--- DATA EXCERPTS ---

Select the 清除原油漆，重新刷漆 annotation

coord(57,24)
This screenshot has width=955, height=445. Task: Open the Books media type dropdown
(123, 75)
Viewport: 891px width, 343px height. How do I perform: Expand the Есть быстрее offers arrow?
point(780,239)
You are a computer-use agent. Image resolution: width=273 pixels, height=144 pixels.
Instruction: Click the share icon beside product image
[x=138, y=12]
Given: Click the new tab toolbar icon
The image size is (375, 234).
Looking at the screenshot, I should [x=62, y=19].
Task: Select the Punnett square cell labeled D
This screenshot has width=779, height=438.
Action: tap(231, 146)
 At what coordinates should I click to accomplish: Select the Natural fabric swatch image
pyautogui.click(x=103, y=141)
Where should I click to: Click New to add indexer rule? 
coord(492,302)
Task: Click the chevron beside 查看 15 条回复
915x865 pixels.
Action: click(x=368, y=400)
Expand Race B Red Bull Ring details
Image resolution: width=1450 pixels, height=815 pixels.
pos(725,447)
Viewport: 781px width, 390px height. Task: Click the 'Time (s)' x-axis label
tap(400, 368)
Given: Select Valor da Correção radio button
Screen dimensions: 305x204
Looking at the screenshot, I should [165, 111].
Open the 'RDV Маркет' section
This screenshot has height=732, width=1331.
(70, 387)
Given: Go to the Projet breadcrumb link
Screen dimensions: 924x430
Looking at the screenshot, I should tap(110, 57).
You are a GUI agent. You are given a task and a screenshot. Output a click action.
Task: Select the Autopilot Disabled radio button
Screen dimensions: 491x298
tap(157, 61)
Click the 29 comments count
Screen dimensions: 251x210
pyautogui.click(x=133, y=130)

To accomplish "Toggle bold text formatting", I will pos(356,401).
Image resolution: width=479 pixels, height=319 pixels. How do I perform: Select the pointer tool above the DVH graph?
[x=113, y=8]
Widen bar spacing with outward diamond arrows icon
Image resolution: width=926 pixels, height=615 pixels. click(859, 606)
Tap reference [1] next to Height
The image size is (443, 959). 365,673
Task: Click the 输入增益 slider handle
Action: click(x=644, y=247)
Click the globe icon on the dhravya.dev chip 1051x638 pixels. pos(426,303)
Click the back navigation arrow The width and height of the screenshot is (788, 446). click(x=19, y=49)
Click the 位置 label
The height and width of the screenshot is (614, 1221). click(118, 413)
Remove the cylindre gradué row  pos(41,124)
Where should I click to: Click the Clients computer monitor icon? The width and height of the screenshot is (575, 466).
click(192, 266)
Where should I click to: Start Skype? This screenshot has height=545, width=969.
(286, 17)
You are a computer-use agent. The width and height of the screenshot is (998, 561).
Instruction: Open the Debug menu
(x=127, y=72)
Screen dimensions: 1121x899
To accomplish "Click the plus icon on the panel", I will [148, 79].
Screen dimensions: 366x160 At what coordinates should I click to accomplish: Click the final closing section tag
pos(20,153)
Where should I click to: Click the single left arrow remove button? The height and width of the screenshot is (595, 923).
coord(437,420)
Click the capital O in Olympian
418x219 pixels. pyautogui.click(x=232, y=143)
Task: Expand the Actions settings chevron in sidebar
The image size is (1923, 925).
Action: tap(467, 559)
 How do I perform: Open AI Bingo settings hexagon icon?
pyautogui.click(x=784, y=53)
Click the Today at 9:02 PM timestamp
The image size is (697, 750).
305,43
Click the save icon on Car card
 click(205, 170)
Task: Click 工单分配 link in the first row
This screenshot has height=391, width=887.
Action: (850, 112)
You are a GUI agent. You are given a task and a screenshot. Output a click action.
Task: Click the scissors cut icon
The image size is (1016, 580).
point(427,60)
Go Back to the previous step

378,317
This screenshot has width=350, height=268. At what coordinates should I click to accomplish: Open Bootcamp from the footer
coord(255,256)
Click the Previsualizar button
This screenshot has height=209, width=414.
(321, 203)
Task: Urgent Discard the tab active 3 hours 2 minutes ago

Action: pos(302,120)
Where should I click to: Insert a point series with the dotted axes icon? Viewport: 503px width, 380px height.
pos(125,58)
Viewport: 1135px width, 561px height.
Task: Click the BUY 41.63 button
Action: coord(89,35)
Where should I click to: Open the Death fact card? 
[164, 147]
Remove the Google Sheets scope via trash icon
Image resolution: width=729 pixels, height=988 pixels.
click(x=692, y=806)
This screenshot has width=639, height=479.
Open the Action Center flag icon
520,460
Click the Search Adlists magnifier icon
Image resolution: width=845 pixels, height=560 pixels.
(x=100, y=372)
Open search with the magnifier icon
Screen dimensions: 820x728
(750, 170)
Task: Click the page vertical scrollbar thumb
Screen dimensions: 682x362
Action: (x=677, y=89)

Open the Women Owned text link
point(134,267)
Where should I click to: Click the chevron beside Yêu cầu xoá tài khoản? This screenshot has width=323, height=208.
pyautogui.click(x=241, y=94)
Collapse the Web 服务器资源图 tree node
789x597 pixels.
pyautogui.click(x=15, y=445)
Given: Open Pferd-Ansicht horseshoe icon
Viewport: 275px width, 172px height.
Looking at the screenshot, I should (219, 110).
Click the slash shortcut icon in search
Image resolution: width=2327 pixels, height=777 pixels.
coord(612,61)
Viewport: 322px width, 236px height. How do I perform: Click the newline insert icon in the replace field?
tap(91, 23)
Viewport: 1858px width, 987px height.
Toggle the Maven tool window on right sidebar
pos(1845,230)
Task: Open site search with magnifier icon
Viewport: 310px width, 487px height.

---

Exactly as it stands, output the whole listing.

Select the 清除原油漆，重新刷漆 annotation

coord(57,24)
This screenshot has width=955, height=445. Task: Open the Books media type dropdown
(123, 75)
Viewport: 891px width, 343px height. How do I perform: Expand the Есть быстрее offers arrow?
point(780,239)
You are a computer-use agent. Image resolution: width=273 pixels, height=144 pixels.
Instruction: Click the share icon beside product image
[x=138, y=12]
Given: Click the new tab toolbar icon
The image size is (375, 234).
Looking at the screenshot, I should [x=62, y=19].
Task: Select the Punnett square cell labeled D
This screenshot has width=779, height=438.
Action: tap(231, 146)
 At what coordinates should I click to accomplish: Select the Natural fabric swatch image
pyautogui.click(x=103, y=141)
Where should I click to: Click New to add indexer rule? 
coord(492,302)
Task: Click the chevron beside 查看 15 条回复
915x865 pixels.
Action: click(x=368, y=400)
Expand Race B Red Bull Ring details
Image resolution: width=1450 pixels, height=815 pixels.
pos(725,447)
Viewport: 781px width, 390px height. Task: Click the 'Time (s)' x-axis label
tap(400, 368)
Given: Select Valor da Correção radio button
Screen dimensions: 305x204
Looking at the screenshot, I should [165, 111].
Open the 'RDV Маркет' section
This screenshot has height=732, width=1331.
(70, 387)
Given: Go to the Projet breadcrumb link
Screen dimensions: 924x430
Looking at the screenshot, I should tap(110, 57).
You are a GUI agent. You are given a task and a screenshot. Output a click action.
Task: Select the Autopilot Disabled radio button
Screen dimensions: 491x298
tap(157, 61)
Click the 29 comments count
Screen dimensions: 251x210
pyautogui.click(x=133, y=130)

To accomplish "Toggle bold text formatting", I will pos(356,401).
Image resolution: width=479 pixels, height=319 pixels. How do I perform: Select the pointer tool above the DVH graph?
[x=113, y=8]
Widen bar spacing with outward diamond arrows icon
Image resolution: width=926 pixels, height=615 pixels. click(859, 606)
Tap reference [1] next to Height
The image size is (443, 959). 365,673
Task: Click the 输入增益 slider handle
Action: click(x=644, y=247)
Click the globe icon on the dhravya.dev chip 1051x638 pixels. pos(426,303)
Click the back navigation arrow The width and height of the screenshot is (788, 446). click(x=19, y=49)
Click the 位置 label
The height and width of the screenshot is (614, 1221). click(118, 413)
Remove the cylindre gradué row  pos(41,124)
Where should I click to: Click the Clients computer monitor icon? The width and height of the screenshot is (575, 466).
click(192, 266)
Where should I click to: Start Skype? This screenshot has height=545, width=969.
(286, 17)
You are a computer-use agent. The width and height of the screenshot is (998, 561).
Instruction: Open the Debug menu
(x=127, y=72)
Screen dimensions: 1121x899
To accomplish "Click the plus icon on the panel", I will [148, 79].
Screen dimensions: 366x160 At what coordinates should I click to accomplish: Click the final closing section tag
pos(20,153)
Where should I click to: Click the single left arrow remove button? The height and width of the screenshot is (595, 923).
coord(437,420)
Click the capital O in Olympian
418x219 pixels. pyautogui.click(x=232, y=143)
Task: Expand the Actions settings chevron in sidebar
The image size is (1923, 925).
Action: tap(467, 559)
 How do I perform: Open AI Bingo settings hexagon icon?
pyautogui.click(x=784, y=53)
Click the Today at 9:02 PM timestamp
The image size is (697, 750).
305,43
Click the save icon on Car card
 click(205, 170)
Task: Click 工单分配 link in the first row
This screenshot has height=391, width=887.
Action: (850, 112)
You are a GUI agent. You are given a task and a screenshot. Output a click action.
Task: Click the scissors cut icon
The image size is (1016, 580).
point(427,60)
Go Back to the previous step

378,317
This screenshot has width=350, height=268. At what coordinates should I click to accomplish: Open Bootcamp from the footer
coord(255,256)
Click the Previsualizar button
This screenshot has height=209, width=414.
(321, 203)
Task: Urgent Discard the tab active 3 hours 2 minutes ago

Action: pos(302,120)
Where should I click to: Insert a point series with the dotted axes icon? Viewport: 503px width, 380px height.
pos(125,58)
Viewport: 1135px width, 561px height.
Task: Click the BUY 41.63 button
Action: coord(89,35)
Where should I click to: Open the Death fact card? 
[164, 147]
Remove the Google Sheets scope via trash icon
Image resolution: width=729 pixels, height=988 pixels.
click(x=692, y=806)
This screenshot has width=639, height=479.
Open the Action Center flag icon
520,460
Click the Search Adlists magnifier icon
Image resolution: width=845 pixels, height=560 pixels.
(x=100, y=372)
Open search with the magnifier icon
Screen dimensions: 820x728
(750, 170)
Task: Click the page vertical scrollbar thumb
Screen dimensions: 682x362
Action: (x=677, y=89)

Open the Women Owned text link
point(134,267)
Where should I click to: Click the chevron beside Yêu cầu xoá tài khoản? This screenshot has width=323, height=208.
pyautogui.click(x=241, y=94)
Collapse the Web 服务器资源图 tree node
789x597 pixels.
pyautogui.click(x=15, y=445)
Given: Open Pferd-Ansicht horseshoe icon
Viewport: 275px width, 172px height.
Looking at the screenshot, I should (219, 110).
Click the slash shortcut icon in search
Image resolution: width=2327 pixels, height=777 pixels.
coord(612,61)
Viewport: 322px width, 236px height. How do I perform: Click the newline insert icon in the replace field?
tap(91, 23)
Viewport: 1858px width, 987px height.
Toggle the Maven tool window on right sidebar
pos(1845,230)
Task: Open site search with magnifier icon
Viewport: 310px width, 487px height.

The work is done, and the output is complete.